BEGIN PROVIDED MATERIAL

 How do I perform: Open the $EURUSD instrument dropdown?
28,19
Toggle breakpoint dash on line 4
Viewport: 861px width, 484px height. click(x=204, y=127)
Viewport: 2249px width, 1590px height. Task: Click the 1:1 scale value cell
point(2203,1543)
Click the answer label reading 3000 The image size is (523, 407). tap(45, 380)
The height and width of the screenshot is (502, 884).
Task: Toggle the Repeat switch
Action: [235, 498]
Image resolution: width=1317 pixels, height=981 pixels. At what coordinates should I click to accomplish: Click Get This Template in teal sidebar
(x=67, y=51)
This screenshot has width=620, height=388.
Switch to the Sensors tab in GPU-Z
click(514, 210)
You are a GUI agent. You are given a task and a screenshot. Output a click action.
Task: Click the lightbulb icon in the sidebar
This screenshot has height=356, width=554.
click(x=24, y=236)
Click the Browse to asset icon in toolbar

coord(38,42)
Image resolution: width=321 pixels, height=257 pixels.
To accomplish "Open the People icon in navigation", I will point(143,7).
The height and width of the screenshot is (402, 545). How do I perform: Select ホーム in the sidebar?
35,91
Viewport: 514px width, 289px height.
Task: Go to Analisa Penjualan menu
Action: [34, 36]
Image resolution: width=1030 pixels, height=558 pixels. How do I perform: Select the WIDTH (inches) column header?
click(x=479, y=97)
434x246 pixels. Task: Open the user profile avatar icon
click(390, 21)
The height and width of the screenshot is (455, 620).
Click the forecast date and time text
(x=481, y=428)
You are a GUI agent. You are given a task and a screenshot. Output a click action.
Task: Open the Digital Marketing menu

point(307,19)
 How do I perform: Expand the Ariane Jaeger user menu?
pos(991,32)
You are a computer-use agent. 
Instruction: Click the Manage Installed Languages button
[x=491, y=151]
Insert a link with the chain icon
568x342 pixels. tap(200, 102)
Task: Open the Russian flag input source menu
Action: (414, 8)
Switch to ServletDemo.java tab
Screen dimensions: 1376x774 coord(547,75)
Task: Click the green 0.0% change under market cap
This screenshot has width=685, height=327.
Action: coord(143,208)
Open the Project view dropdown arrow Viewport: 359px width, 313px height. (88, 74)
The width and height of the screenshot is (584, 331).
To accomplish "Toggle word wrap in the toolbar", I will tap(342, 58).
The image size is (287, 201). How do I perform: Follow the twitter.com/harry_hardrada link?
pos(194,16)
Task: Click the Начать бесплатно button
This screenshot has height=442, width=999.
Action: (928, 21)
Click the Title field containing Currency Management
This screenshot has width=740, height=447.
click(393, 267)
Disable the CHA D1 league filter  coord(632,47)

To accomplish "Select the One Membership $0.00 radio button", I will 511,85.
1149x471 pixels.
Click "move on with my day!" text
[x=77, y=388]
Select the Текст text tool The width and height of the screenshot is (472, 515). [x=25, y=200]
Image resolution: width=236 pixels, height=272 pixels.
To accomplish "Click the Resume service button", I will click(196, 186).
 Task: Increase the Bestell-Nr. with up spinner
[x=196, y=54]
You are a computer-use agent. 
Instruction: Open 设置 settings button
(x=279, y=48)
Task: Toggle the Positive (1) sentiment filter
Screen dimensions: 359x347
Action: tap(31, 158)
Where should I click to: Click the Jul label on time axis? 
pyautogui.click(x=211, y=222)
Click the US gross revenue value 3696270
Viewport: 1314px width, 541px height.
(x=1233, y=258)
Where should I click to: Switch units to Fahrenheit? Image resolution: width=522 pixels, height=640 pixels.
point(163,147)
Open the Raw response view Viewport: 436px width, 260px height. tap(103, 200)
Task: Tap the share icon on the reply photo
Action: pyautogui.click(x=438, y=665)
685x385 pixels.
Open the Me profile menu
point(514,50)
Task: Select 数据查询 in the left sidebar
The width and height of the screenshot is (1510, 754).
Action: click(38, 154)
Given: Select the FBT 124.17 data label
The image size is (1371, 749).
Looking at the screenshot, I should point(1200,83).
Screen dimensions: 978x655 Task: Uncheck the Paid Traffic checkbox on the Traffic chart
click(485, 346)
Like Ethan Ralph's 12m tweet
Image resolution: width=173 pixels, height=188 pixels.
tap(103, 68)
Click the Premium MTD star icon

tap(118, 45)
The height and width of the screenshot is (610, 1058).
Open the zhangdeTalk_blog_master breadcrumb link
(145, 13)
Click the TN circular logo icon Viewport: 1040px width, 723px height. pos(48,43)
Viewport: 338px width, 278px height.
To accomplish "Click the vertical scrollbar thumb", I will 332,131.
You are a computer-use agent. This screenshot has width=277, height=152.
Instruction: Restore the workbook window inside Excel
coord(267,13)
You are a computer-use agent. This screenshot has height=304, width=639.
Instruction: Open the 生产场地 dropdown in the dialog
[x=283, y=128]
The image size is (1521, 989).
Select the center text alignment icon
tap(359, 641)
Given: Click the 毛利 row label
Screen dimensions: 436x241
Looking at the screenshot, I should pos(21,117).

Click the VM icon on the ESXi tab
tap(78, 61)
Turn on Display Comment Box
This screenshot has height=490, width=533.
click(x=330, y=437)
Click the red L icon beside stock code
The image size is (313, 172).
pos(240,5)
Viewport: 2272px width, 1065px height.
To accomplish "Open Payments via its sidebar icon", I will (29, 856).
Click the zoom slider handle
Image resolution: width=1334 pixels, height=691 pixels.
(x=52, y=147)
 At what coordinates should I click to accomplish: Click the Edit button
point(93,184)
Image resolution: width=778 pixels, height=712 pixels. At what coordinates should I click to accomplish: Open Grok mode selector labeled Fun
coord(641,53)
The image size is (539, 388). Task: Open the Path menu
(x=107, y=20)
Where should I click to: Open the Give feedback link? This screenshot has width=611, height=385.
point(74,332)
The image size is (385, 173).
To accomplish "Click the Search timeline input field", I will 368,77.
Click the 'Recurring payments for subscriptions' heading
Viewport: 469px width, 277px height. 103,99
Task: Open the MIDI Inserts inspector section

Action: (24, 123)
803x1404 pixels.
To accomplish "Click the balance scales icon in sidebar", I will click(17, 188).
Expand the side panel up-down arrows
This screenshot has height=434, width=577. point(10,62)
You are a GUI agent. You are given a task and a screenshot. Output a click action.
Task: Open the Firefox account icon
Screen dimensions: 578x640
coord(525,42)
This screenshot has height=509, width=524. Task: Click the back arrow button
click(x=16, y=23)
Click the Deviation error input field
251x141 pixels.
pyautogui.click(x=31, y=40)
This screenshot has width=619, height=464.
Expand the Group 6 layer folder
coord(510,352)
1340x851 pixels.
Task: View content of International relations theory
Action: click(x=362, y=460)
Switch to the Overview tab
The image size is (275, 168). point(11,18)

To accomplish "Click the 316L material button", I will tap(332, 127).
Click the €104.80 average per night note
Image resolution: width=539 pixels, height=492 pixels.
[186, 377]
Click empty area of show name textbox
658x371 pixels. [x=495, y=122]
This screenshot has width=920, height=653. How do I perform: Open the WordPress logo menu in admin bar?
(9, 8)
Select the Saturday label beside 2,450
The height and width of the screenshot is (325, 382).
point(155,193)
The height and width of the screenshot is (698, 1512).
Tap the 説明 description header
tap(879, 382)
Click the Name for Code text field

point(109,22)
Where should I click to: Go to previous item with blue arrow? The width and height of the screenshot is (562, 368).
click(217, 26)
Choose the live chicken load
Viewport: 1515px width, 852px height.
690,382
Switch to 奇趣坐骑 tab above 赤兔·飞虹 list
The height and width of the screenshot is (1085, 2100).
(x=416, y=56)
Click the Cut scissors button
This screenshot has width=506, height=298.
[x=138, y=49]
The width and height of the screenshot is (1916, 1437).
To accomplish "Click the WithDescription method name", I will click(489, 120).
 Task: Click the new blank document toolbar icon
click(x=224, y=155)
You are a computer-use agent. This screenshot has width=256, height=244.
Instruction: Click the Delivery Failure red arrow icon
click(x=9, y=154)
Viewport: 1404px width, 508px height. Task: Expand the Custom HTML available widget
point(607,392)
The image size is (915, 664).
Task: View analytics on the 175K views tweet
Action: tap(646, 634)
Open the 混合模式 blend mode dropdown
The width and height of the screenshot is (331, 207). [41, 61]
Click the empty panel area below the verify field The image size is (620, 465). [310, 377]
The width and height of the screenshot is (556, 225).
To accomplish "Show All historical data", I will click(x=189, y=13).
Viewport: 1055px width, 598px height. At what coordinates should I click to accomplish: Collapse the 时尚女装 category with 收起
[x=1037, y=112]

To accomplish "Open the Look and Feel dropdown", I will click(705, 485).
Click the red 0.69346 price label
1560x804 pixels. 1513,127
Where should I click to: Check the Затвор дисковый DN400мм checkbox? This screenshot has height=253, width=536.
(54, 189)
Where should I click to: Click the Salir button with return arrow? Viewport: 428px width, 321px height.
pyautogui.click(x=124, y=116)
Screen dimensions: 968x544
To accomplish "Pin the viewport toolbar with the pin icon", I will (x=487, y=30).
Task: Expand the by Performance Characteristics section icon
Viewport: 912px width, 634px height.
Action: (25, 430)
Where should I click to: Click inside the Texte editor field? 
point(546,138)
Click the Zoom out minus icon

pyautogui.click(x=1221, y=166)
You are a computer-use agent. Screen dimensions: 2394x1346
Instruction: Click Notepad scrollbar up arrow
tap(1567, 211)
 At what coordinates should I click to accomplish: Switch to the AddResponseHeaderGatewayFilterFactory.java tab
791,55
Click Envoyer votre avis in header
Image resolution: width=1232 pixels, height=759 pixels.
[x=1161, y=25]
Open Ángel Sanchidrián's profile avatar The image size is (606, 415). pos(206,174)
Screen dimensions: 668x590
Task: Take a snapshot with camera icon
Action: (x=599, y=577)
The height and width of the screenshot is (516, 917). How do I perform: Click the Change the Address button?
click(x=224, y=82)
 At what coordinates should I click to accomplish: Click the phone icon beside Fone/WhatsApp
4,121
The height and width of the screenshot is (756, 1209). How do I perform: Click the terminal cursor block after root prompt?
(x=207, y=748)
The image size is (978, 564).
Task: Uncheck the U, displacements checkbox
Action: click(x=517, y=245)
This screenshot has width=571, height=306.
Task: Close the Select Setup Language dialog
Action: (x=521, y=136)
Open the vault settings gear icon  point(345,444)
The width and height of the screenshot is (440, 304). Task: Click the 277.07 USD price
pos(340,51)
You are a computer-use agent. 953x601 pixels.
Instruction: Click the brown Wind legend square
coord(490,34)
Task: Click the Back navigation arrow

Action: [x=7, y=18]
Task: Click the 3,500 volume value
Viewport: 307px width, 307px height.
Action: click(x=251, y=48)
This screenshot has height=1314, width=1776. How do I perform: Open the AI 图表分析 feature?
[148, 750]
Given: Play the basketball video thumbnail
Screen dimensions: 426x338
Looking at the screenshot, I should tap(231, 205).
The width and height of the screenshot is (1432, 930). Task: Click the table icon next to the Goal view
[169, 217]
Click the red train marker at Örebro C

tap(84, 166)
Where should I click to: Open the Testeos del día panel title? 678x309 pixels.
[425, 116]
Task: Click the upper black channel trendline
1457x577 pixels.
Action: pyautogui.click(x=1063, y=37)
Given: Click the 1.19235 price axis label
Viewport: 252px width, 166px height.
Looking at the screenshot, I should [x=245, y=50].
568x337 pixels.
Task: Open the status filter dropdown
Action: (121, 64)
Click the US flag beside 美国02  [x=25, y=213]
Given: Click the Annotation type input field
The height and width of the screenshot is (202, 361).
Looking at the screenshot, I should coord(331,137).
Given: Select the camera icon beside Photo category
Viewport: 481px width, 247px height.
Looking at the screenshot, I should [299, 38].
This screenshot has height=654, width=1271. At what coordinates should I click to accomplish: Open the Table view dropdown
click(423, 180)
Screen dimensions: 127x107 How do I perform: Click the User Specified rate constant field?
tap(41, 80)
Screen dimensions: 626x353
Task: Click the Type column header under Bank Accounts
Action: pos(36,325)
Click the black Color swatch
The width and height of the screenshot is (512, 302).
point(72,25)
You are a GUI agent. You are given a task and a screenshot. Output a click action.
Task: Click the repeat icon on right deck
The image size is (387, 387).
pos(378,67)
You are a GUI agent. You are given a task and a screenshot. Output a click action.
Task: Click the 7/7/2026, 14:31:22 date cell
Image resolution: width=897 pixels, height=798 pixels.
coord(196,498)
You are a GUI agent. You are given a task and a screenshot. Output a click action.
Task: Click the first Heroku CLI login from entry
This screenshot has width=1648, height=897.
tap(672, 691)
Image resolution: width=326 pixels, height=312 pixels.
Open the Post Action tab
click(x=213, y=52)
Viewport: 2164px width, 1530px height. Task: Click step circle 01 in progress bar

END PROVIDED MATERIAL

WHAT IS BEING ASKED
Give back word for word everything from the first line down to the line containing "(x=481, y=428)", with both of those lines included.

RESULT OF THIS TASK
 How do I perform: Open the $EURUSD instrument dropdown?
28,19
Toggle breakpoint dash on line 4
Viewport: 861px width, 484px height. click(x=204, y=127)
Viewport: 2249px width, 1590px height. Task: Click the 1:1 scale value cell
point(2203,1543)
Click the answer label reading 3000 The image size is (523, 407). tap(45, 380)
The height and width of the screenshot is (502, 884).
Task: Toggle the Repeat switch
Action: [235, 498]
Image resolution: width=1317 pixels, height=981 pixels. At what coordinates should I click to accomplish: Click Get This Template in teal sidebar
(x=67, y=51)
This screenshot has width=620, height=388.
Switch to the Sensors tab in GPU-Z
click(514, 210)
You are a GUI agent. You are given a task and a screenshot. Output a click action.
Task: Click the lightbulb icon in the sidebar
This screenshot has height=356, width=554.
click(x=24, y=236)
Click the Browse to asset icon in toolbar

coord(38,42)
Image resolution: width=321 pixels, height=257 pixels.
To accomplish "Open the People icon in navigation", I will point(143,7).
The height and width of the screenshot is (402, 545). How do I perform: Select ホーム in the sidebar?
35,91
Viewport: 514px width, 289px height.
Task: Go to Analisa Penjualan menu
Action: [34, 36]
Image resolution: width=1030 pixels, height=558 pixels. How do I perform: Select the WIDTH (inches) column header?
click(x=479, y=97)
434x246 pixels. Task: Open the user profile avatar icon
click(390, 21)
The height and width of the screenshot is (455, 620).
Click the forecast date and time text
(x=481, y=428)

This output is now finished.